What sometimes seems like the impossibility of getting both a paycheck and fulfillment from your work makes many of us reluctant to leave our paychecks for work that gives us the opportunity to make a living and to truly live.
We all like feeling rewarded for work that makes things better. Many of us are finding this kind of satisfaction in social benefit games. At the same time, we’re also learning how to bring transformative change into the world by getting some practice first.
Your rewards include feeling good about yourself because of all you’re accomplishing and the abilities you’re developing while doing so. In social games like WeTopia, you reap other rewards too. There is pride in the growing productivity of your community, empowerment from your ability to support those in need, and your own increasing prosperity.

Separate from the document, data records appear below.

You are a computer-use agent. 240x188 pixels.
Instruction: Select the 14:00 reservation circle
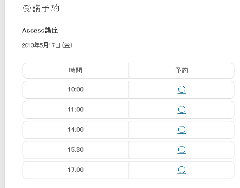182,130
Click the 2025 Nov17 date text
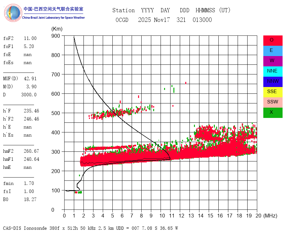 pyautogui.click(x=154, y=20)
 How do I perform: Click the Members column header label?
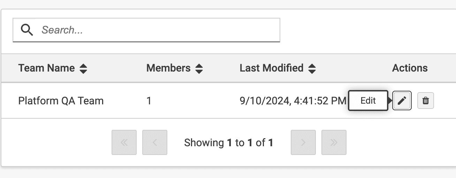pos(168,68)
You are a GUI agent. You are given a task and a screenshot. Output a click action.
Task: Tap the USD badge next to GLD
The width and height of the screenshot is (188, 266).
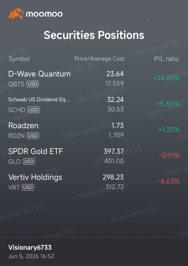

Games like this also bring the best ingredients of the for-profit and non-profit worlds together.
They give you the virtual experience of work where you can do well by doing good. They stir your imagination, and get you thinking about new kinds of work that you could be doing right now in the real world.
On the other hand, it’s disquieting to feel that someone is “behind our screens” watching us and gaining insights about human behavior because of how you, me (and millions like us) are playing these games. These social scientists and marketers are looking at how we respond to different sounds, colors and kinds of movement. They are even changing the variables we encounter in these games while we’re playing them to see if we do things differently or faster or better.

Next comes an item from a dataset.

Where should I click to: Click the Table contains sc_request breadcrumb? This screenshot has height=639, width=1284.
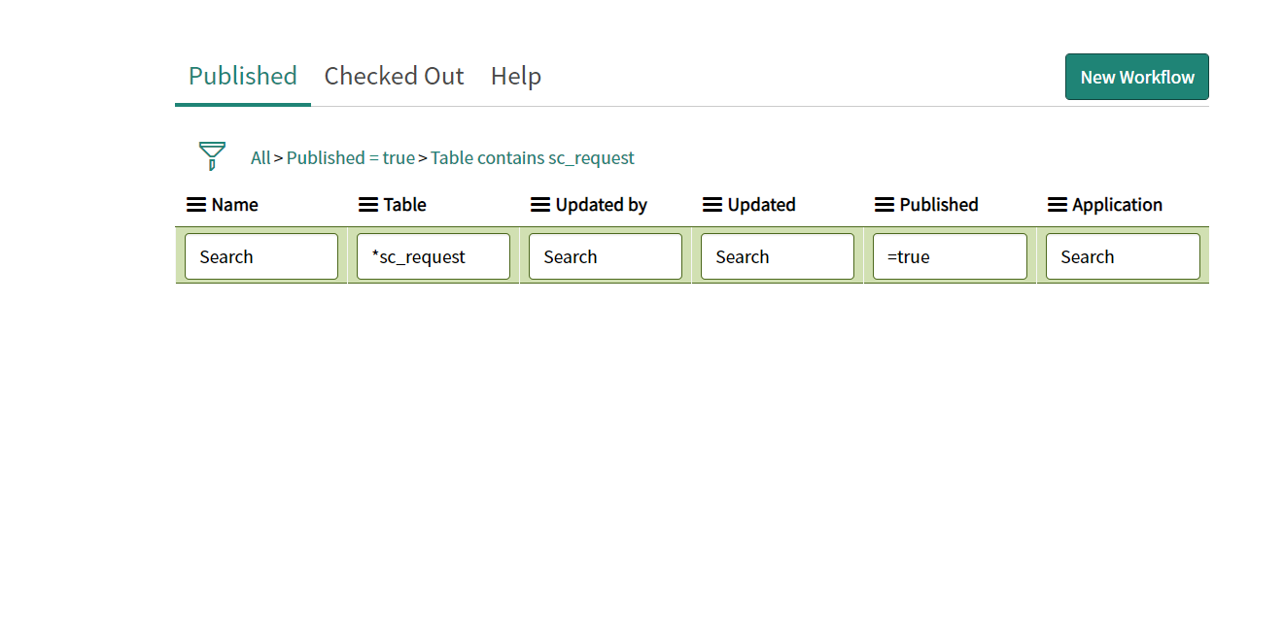coord(533,157)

What’s going on here, and where is the upside for us in this kind of scrutiny?
Kristian Segerstrale is an economist and co-founder of a company called Playfish that makes on-line games. In an interview, he described the difficulty social scientists have traditionally had gaining reliable information from behavioral experiments because they can’t control the variables that exist in the real world. By contrast, in virtual worlds:
the data set is perfect. You know every data point with absolute certainty. In social networks you even know who the people are. You can slice and dice by gender, by age, by anything.
Segerstrale gave the following by way of example. If your on-line experience requires buying something, what happens to demand if you add a 5 percent tax to a product? What if you apply a 5 percent tax to one half of a group and a 7 percent tax to the other half? “You can conduct any experiment you want,” he says. “You might discover that women over 35 have a higher tolerance to a tax than males aged 15 to 20—stuff that’s just not possible to discover in the real world.”
What this means is that people who want to sell you things or motivate you to do something are now able to learn more than they have ever been able to learn before about what is likely to influence your behavior.
Being treated like ingredients to be “sliced and diced” has risks for us, but also possibilities.
None of us want to relinquish our freedom and become automatons, manipulated into doing what others want us to do. We do well to remember national experiments in social engineering, like the tragedy of the Cultural Revolution in China and the choreographed death spiral in North Korea.
But we also need to recognize the potential in this brave new world for good.
The behavior of millions of men and women whose voices had never been heard before was changed by lessons learned on-line, ultimately producing the Arab Spring.
The behavior of individuals facing repression every day in places like Iran and Syria is fortified by the virtual support of those who are struggling with them.
Your behavior, and the behavior of millions of people who are playing these social games, is being shaped and reinforced in similar ways. It is a training ground for changing the real world with new and better kinds of work.
Social benefit games are giving us a recipe for transformation—and the ingredients are getting better all the time.